My Lost Prince

Rosa L.
Chapter #10

Keanehan di Restoran

“Jangan manyun gitu, dong,” Leon berkata padaku saat kami berdua sudah berjalan di sebuah mall besar di pusat kota. Interior mall tersebut cukup mewah dan bernuansa keemasan. Toko-toko dengan display menarik berjejer di kanan-kiri kami.

“Masalahnya, Leon, kamu maksa orang untuk ngelakuin apa yang kamu mau,” sergahku kesal. Leon tertawa ringan. Aku berusaha menenangkan perutku yang bergejolak melihat tawanya yang entah kenapa terlihat indah itu di mataku. Kenapa perasaan aneh ini masih ada?

“Setidaknya kamu harus bersyukur karena ada seorang pangeran yang mau jalan sama kamu! Di negaraku, aku ini idaman para cewek, tahu! Kamu juga bisa lihat, kan, gimana gantengnya wajahku?”

“Ih, amit-amit!” aku menampakkan wajah mau muntah melihat kenarsisan tingkat akut itu. 

“Ah, bilang aja kalau demen,” goda Leon sambil mengedip. 

“Kagak,” aku mengelak sambil memalingkan wajahku untuk menyembunyikan semburat kemerahan yang muncul dengan sendirinya.

Aku tidak akan pernah mengatakannya, tapi diam-diam aku memang menyukai apa yang kulihat di sebelahku. Leon mengenakan pakaian yang kami beli kemarin, berupa jeans putih dan jaket hitam dengan sepatu sneakers-nya yang sudah bebas lumpur. Itu membuatnya kelihatan sporty dan trendi, juga... cool. Sementara aku mengenakan rok putih dan sweater hijau yang dihiasi bunga-bunga kuning serta sepatu berwarna cokelat. Kami berjalan beriringan tanpa bergandengan tangan. Meskipun begitu, banyak juga yang mengira kami ini pasangan. Semoga saja tidak ada kenalanku yang melihat kami di sini, karena aku pamit sama Mama untuk pergi ke toko buku. Sebenarnya tidak bohong juga, karena aku benar-benar akan ke toko buku yang terdapat di mall ini.

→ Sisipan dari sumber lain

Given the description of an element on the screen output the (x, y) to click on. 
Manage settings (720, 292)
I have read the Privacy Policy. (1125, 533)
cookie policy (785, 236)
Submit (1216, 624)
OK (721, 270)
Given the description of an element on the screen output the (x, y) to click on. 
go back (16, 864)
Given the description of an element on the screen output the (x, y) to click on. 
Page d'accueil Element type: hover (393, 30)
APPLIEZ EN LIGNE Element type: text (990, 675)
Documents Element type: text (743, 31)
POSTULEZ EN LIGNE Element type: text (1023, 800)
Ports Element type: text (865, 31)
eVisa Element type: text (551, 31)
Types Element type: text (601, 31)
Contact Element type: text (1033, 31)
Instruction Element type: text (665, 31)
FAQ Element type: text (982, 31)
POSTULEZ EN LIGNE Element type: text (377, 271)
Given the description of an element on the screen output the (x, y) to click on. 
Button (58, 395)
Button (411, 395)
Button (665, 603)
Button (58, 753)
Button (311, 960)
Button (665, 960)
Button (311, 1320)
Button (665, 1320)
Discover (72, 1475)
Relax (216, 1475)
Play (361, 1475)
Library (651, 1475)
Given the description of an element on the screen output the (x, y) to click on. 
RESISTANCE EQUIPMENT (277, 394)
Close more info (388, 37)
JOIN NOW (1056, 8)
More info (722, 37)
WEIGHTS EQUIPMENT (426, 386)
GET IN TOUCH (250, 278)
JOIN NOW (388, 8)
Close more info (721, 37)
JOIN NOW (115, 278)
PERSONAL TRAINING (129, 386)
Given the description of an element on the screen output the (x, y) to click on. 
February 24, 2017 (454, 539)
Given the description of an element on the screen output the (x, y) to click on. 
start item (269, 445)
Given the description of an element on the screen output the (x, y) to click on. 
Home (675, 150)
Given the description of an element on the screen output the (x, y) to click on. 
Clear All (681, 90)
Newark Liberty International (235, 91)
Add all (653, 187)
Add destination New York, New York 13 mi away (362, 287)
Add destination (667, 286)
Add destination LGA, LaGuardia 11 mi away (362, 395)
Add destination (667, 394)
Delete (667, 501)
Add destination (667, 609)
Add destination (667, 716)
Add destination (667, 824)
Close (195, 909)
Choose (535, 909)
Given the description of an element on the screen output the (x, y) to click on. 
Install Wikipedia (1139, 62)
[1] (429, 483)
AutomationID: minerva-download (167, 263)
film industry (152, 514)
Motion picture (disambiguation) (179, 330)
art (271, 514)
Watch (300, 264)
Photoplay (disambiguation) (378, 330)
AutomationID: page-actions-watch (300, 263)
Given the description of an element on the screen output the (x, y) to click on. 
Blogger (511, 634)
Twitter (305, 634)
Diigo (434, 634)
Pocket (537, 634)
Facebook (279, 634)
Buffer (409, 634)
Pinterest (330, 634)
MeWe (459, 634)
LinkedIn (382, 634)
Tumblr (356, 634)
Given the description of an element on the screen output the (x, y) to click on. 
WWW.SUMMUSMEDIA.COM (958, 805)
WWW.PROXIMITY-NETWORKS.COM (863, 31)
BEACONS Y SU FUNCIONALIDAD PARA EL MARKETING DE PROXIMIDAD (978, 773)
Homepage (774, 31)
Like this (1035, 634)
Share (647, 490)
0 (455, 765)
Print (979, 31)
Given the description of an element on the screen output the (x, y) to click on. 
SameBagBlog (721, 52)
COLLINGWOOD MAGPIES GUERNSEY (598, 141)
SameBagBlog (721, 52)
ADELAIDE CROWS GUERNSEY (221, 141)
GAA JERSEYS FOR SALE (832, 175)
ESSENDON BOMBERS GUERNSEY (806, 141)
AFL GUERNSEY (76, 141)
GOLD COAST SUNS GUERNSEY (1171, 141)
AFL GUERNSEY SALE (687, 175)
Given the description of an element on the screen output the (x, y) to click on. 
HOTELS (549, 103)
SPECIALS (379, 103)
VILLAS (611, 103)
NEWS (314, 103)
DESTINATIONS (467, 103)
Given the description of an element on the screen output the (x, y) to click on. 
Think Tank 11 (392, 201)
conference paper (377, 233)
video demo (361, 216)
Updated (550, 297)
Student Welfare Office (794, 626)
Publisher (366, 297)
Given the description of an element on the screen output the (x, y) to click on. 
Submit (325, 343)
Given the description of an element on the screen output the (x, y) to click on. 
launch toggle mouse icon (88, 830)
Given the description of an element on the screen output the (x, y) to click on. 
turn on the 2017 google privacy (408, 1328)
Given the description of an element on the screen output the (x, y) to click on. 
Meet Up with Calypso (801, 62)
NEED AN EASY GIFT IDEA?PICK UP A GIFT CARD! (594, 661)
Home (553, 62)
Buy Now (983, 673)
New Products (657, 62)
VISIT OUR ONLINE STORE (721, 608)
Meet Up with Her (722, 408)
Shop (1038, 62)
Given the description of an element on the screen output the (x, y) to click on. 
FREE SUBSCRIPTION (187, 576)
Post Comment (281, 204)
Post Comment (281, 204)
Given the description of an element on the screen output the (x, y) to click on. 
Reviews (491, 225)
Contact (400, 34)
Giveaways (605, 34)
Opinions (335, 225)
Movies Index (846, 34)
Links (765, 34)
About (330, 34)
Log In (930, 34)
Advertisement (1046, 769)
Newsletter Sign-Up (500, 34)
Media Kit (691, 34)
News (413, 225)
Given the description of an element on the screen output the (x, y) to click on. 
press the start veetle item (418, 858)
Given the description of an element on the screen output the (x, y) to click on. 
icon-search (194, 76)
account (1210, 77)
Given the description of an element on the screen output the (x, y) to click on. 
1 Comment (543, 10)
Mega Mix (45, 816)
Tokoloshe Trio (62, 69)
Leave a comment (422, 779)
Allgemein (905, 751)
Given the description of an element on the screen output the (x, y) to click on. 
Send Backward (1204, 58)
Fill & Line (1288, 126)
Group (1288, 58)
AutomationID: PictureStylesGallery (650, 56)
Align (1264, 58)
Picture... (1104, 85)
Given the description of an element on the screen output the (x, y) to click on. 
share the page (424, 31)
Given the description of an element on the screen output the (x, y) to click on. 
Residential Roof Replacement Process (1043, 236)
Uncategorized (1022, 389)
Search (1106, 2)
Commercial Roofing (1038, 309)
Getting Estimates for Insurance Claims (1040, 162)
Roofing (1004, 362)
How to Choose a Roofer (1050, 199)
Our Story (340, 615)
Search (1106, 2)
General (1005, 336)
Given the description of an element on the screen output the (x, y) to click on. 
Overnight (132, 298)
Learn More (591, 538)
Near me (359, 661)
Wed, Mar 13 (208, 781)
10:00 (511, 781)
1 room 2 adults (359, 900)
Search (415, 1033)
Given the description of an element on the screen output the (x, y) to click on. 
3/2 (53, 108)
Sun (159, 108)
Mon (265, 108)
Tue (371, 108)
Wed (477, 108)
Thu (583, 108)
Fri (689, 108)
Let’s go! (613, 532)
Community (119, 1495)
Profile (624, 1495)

“Sekarang kita kemana?” tanya Leon saat kami tiba di persimpangan yang membagi mall tersebut menjadi empat penjuru.

“Kita makan aja, yuk?” ajakku karena mulai lapar. Sekarang sudah siang dan tanpa terasa aku sudah lapar lagi meski tadi sudah sarapan nasi pecel di rumah.

“Boleh, mau makan apa?” Leon menyetujui ideku. “Asal jangan kayak yang kemarin, ya!”

Kini giliranku yang tertawa, “Iya... iya... sekarang kamu, deh, yang pilih tempat makannya.”

“Oke! Yuk, ke sana! Sepertinya bagian makanan ada di sana,” Leon hendak menggandeng tanganku tapi segera kutepis.

“Eh, apaan, sih?! Bukan muhrim, tahu!”